→ EXERCISE PROMPT: The lines from the start of the records below through the line containing "Given: Click the Confound white phoenix icon" are to be copied exactly, both ends included, with nothing added.
START EXERCISE DATA
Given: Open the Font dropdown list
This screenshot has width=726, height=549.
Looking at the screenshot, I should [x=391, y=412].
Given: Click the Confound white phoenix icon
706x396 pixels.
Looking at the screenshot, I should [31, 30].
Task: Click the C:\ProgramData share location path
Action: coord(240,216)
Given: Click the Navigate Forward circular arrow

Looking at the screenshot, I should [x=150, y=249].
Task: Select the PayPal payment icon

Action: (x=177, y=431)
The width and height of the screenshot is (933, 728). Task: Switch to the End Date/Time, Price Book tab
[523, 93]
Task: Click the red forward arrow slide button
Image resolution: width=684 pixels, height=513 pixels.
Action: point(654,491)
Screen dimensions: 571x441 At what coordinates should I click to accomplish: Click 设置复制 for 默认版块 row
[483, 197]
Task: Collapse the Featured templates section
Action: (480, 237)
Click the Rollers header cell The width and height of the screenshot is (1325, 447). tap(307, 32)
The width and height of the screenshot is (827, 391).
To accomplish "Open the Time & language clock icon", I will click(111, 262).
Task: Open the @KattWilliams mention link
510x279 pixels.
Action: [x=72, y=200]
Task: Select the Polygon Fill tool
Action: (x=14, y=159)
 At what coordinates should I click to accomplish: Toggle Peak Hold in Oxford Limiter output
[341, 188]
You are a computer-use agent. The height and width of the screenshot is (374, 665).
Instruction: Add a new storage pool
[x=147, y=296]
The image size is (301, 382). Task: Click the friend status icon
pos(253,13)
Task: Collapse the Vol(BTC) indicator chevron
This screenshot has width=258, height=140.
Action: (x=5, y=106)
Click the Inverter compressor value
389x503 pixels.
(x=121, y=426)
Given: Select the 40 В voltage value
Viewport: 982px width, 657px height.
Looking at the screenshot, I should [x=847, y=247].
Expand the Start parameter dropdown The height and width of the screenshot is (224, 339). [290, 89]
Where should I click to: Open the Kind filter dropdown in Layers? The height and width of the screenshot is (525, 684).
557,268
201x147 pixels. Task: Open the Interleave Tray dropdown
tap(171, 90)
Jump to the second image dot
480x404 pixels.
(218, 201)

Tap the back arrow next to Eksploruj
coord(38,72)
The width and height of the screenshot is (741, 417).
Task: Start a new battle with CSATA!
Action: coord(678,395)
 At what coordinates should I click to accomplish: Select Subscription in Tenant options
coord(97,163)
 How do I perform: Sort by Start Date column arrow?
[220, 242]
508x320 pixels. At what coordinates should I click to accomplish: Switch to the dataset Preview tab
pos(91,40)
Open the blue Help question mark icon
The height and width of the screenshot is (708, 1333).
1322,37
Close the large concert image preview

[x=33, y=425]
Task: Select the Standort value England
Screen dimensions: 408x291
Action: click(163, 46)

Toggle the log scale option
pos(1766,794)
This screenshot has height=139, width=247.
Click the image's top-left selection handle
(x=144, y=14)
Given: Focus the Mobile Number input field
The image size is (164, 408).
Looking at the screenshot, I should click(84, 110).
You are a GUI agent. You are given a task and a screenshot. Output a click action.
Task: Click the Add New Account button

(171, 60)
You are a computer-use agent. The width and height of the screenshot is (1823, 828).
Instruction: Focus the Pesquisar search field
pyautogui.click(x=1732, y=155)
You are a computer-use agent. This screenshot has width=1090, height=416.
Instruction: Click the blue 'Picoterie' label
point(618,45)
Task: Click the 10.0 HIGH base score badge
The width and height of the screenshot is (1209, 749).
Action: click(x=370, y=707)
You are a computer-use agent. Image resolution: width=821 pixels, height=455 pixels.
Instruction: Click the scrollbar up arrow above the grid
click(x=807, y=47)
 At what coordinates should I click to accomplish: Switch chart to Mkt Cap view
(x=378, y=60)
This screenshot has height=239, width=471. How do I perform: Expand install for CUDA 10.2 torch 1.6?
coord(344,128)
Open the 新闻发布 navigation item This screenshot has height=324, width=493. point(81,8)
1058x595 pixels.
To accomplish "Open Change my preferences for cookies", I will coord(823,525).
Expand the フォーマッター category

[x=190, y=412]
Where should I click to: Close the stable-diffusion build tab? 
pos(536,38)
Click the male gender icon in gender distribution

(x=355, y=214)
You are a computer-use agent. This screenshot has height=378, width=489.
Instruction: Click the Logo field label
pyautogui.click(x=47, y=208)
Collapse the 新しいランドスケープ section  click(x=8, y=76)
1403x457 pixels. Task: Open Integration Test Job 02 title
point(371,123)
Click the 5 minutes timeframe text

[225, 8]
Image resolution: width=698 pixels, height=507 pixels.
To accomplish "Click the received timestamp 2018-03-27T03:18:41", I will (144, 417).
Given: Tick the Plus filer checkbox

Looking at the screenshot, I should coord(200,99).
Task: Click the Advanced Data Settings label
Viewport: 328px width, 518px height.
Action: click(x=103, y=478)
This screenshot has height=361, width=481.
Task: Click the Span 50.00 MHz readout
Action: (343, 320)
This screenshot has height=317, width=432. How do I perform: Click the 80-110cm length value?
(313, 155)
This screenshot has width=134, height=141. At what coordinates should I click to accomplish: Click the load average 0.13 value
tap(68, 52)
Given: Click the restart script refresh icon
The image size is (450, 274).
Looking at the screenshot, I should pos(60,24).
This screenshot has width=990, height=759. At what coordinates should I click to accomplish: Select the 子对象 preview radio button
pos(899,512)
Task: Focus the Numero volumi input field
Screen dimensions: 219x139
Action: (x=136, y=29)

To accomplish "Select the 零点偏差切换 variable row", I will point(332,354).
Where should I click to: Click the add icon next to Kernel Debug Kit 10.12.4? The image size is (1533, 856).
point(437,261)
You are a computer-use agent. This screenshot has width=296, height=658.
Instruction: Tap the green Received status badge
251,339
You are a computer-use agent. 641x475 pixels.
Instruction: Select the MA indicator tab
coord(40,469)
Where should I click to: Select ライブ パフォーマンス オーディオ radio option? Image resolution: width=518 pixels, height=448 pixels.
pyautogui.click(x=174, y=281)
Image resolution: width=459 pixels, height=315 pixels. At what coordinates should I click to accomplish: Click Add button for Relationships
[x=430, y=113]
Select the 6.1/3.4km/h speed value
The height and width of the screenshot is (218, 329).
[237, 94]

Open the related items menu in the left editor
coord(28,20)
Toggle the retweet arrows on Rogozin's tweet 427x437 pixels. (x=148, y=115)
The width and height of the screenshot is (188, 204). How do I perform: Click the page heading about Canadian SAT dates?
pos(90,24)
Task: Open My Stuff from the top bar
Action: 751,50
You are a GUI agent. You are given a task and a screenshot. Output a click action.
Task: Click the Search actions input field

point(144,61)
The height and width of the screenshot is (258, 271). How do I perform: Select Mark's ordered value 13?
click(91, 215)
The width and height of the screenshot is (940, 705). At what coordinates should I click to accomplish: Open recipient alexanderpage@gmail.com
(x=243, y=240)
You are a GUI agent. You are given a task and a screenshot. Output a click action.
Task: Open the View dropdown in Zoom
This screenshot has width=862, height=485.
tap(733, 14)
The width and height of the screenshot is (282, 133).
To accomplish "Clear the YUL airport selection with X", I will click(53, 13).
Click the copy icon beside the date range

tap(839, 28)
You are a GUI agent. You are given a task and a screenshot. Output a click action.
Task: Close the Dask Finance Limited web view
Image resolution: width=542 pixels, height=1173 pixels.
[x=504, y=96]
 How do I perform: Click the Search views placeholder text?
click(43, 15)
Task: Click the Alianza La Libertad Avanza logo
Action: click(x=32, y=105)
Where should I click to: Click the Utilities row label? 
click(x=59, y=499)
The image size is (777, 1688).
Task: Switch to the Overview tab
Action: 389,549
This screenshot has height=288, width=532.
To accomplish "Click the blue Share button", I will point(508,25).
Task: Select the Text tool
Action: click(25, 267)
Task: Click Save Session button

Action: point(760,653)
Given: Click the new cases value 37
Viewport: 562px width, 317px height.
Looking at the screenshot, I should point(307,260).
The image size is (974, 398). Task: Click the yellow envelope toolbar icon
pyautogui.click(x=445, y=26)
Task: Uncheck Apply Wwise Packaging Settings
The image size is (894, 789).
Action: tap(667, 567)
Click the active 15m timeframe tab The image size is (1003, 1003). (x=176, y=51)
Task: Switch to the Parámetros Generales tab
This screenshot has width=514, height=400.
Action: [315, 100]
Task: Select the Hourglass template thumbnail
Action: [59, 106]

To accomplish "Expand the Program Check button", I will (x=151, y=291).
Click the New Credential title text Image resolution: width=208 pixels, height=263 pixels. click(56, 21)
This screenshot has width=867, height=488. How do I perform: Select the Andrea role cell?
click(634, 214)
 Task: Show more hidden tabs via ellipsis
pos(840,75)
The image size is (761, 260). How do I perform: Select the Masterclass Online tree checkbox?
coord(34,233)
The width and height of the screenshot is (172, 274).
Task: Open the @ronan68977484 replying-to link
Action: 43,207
END EXERCISE DATA
→ ANSWER BELOW:
Given: Open the Font dropdown list
This screenshot has width=726, height=549.
Looking at the screenshot, I should [x=391, y=412].
Given: Click the Confound white phoenix icon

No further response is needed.